Application of dental tissue-derived stem cells combined with growth factors and scaffolds in dentistry

6 Discussion

In recent years, there have been many studies on stem cell therapy. This field is revitalizing in various fields of medicine such as dentistry and medical diseases. Because the oral and maxillofacial areas are a promising source of SCs, physicians and dentists need to have adequate and up-to-date information on SCs recognition and access during patients’ treatment. According to such studies, different types of DSCs have been introduced [101, 254], all of which are well suited for early research in resuscitation medicine. Preclinical studies and some clinical trials have yielded successful results regarding the use of DSCs. It has been observed that tooth SCs are safe and supportive for regenerating lost or damaged tooth tissues [255,256,257].

Most SCs used in dentistry come from dental structures such as dental/apical papilla, PDLs, and even decayed deciduous teeth.
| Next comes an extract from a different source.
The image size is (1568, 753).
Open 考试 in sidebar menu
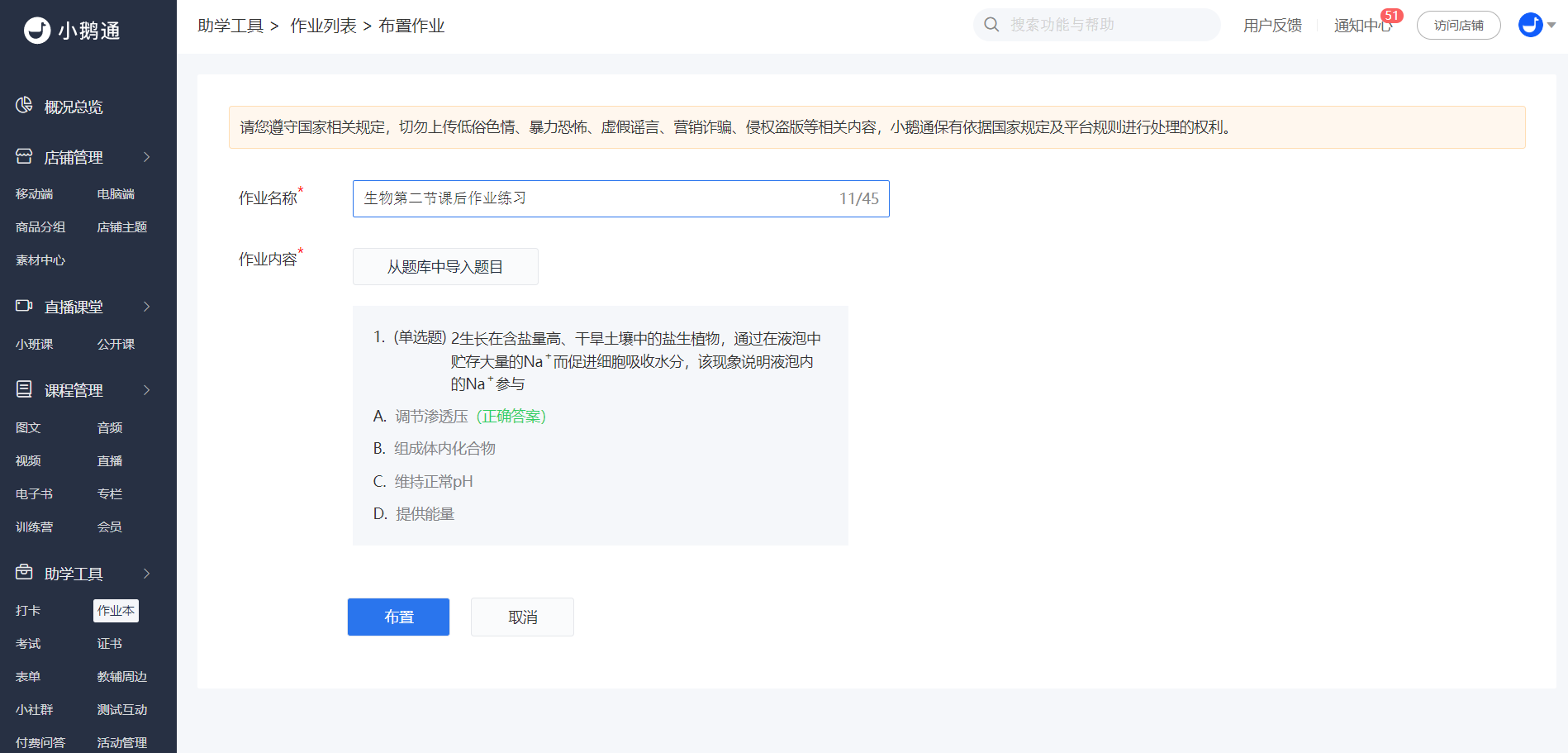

These dental cells have features such as a high proliferation rate, wide differentiation potential in different mesenchymal cell lineages, and weak immunogenic effects, making them special in regenerative medicine and dentistry [254].
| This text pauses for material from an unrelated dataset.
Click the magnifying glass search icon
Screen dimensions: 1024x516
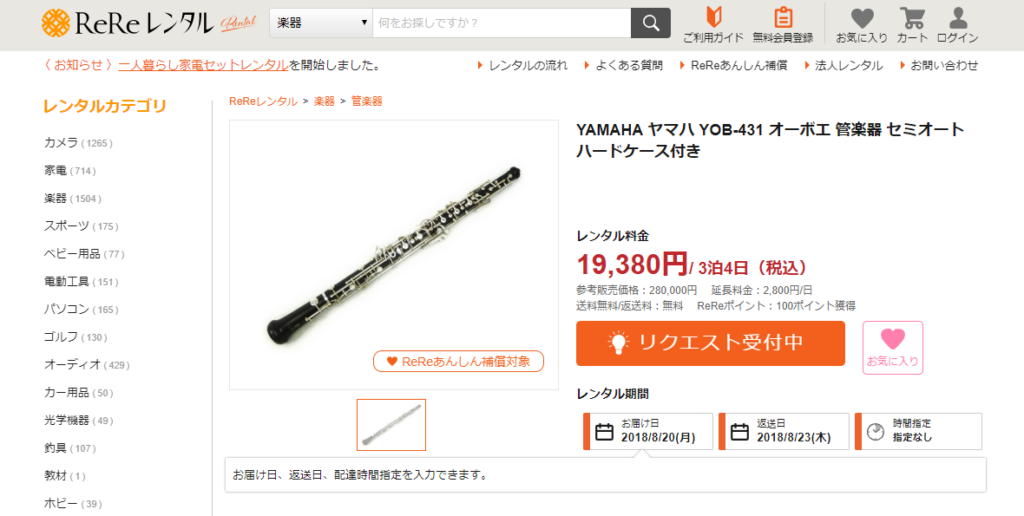[x=650, y=23]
The results of various studies show the strong potential of DSCs in the production of dental components such as dentin, pulp, cement, and periodontal ligament associated with the presence of odontoblasts and cementoblasts. For example, some DSCs can form chondrocytes, osteocytes, neurons, and adipocytes in vitro. According to the research findings, DSCs such as DPSCs can regenerate dentin/pulp [221, 258, 259], SHEDs and DFPCs can strengthen bone [83, 256, 260], and PDLSCs play a role in periodontal regeneration [101, 257, 261].
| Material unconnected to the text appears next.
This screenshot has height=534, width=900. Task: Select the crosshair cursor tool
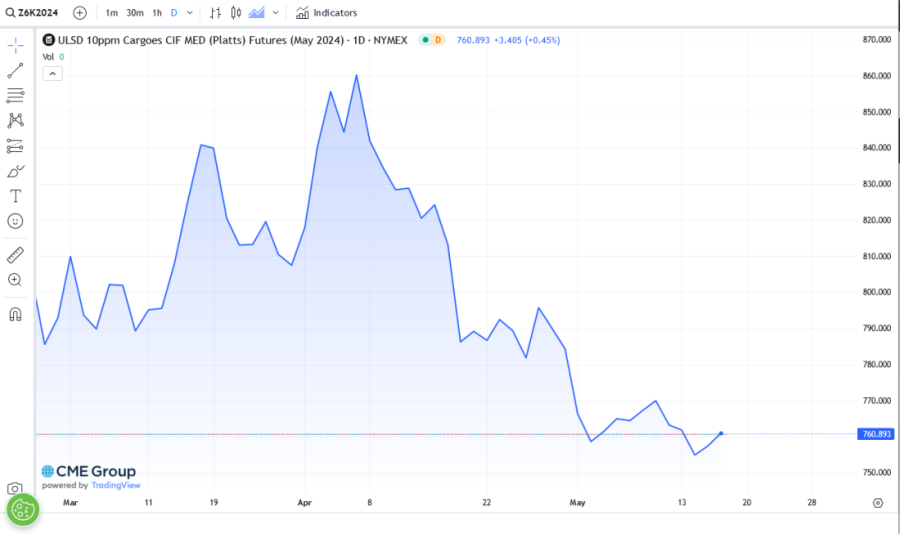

Before using DSCs for tissue regeneration, the key point is to find reliable ways to control previous inflammatory environments. Further studies are needed to elucidate the underlying mechanisms of lost tissue regeneration and the immune system modifying features of the DSCs, followed by human clinical trials [78].

7 Conclusion

Recently, stem cell-mediated therapeutic interventions have received much attention and have made significant advancement in treating diseases, especially those not cured by conventional methods. Although many studies have addressed the use of biomolecules with appropriate scaffolds to treat effective cell transplantation with DSCs and have yielded significant results, there is still a long way to identify these molecules for better therapeutic outcomes and their interaction with ECMs and DSCs. Importantly, the focus is on the innovative combinations of biomaterials and biomolecules to enhance the ability of DSCs to provide new therapeutic approaches. Stem cell transplantation is a promising option; however, at the moment, it cannot be considered a therapeutic miracle. In general, although the SCs of dental origin have many applications they also have certain limitations. One of its main limitations is the difficulty in identifying, isolating, purifying, and growing these cells continuously in laboratories. Rejection by the immune system is another problem requiring further thorough investigation. However, autologous cells can help solve this problem. SCs research in dentistry has its own challenges and risks, and this necessitates further research.